## Tarea asignada A
Reproduce sin cambios el texto sobre soberanía alimentaria y feminismo entre "Y lo son aún" y "(o eso querríamos).", ambos incluidos.
## Tarea asignada B
Resume en menos palabras el párrafo del texto sobre soberanía alimentaria que empieza por "¿Conviven juntas fácilmente", sin dejar fuera sus datos principales.
## Tarea asignada C
Sigue escribiendo el texto sobre soberanía alimentaria, agroecología y feminismo desde el punto en que se detiene.

## Fragmento facilitado
● ● ●

Por Irene García Roces, Marta
Rivera y Marta Soler
Soberanía
alimentaria, agroecología y feminismo son grandes palabras
que asociamos a luchas y proyectos políticos complejos y en construcción, que
podemos sentir cerca o lejos de nuestras vidas cotidianas. Se trata de
propuestas políticas múltiples y diversas, según quién, dónde y cómo las
defina.
Y lo son aún más
cuando se mezclan, así que tendríamos que nombrarlas en plural: las
soberanías alimentarias, las agroecologías y los
feminismos. Son horizontes a los que queremos llegar, que nos aportan
ilusiones y nos regalan también una mirada nueva y crítica, unas gafas de color
rojo, verde y violeta, para comprender y analizar el mundo. También nos
impulsan a la acción (o eso querríamos).
¿Conviven juntas
fácilmente estas tres expresiones? Lo que es seguro es que demasiadas veces
chocan con las crueles realidades que nos atraviesan en el día a día. Aspiramos
a la soberanía alimentaria a través de una agroecología feminista, pero vivimos
rodeadas de agricultura industrializada y alimentación globalizada en un mundo
capitalista y patriarcal, de empleos y vidas precarias, con productos en los
mercados que pueden no ser los más justos ni ecológicos, compras en el súper
más cercano y asequible, y pasando el mínimo tiempo en la cocina porque no nos
da la vida. En estas contradicciones vivimos.
¿LA SOBERANÍA
ALIMENTARIA ES FEMINISTA?

● ● ●

## Extractos de datos
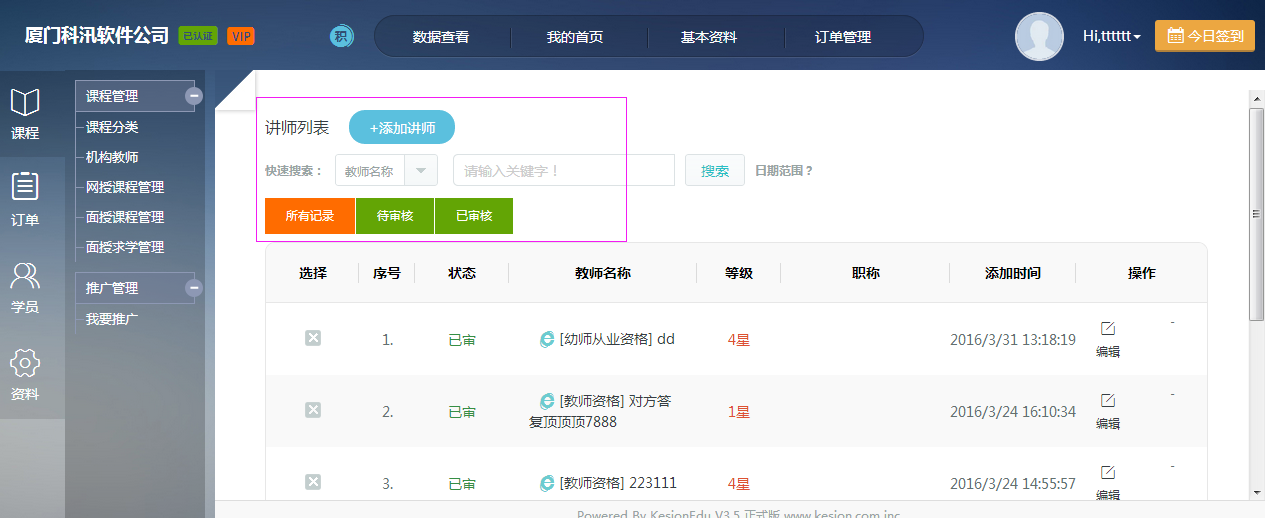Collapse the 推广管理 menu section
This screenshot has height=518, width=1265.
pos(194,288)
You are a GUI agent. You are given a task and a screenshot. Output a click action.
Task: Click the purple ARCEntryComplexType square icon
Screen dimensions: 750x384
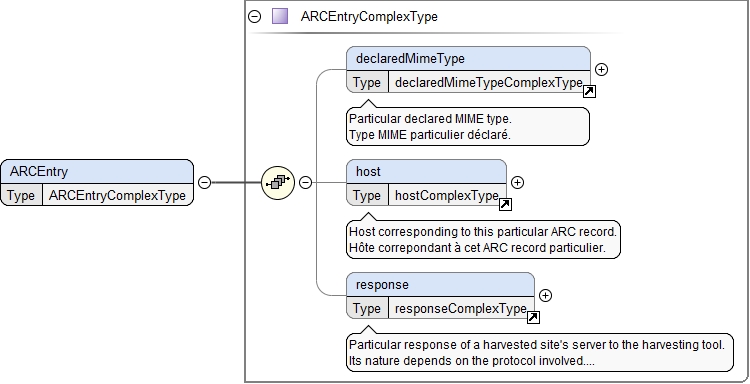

● ● ●

## Respuesta escrita A
Y lo son aún más
cuando se mezclan, así que tendríamos que nombrarlas en plural: las
soberanías alimentarias, las agroecologías y los
feminismos. Son horizontes a los que queremos llegar, que nos aportan
ilusiones y nos regalan también una mirada nueva y crítica, unas gafas de color
rojo, verde y violeta, para comprender y analizar el mundo. También nos
impulsan a la acción (o eso querríamos).

## Respuesta escrita B
Las tres ideas chocan a menudo con la realidad diaria. Se aspira a la soberanía alimentaria mediante una agroecología feminista, pero se vive entre agricultura industrializada y alimentación globalizada, en un mundo capitalista y patriarcal con empleos y vidas precarias. Los productos del mercado pueden no ser justos ni ecológicos, se compra en el súper más cercano y asequible y se pasa el mínimo tiempo en la cocina por falta de tiempo. En esas contradicciones se vive.

## Respuesta escrita C
La soberanía
alimentaria nace de La Vía Campesina como propuesta política alternativa a la
globalización agroalimentaria y se formula como el derecho de los pueblos a
decidir y controlar de forma autónoma su alimentación a través de la
agroecología campesina (¡casi na!). La agroecología es una alternativa a la
revolución verde que recupera y actualiza saberes tradicionales, maneja la
biodiversidad con sabiduría y arte, ecologiza la producción de alimentos y la
hace más social. Y es campesina porque gracias al conocimiento y el saber hacer
de quienes cultivan, crían y elaboran alimentos, se genera la autonomía.
No podemos, por
tanto, asumir que la soberanía alimentaria y la agroecología campesina sean ya
en sí mismas feministas.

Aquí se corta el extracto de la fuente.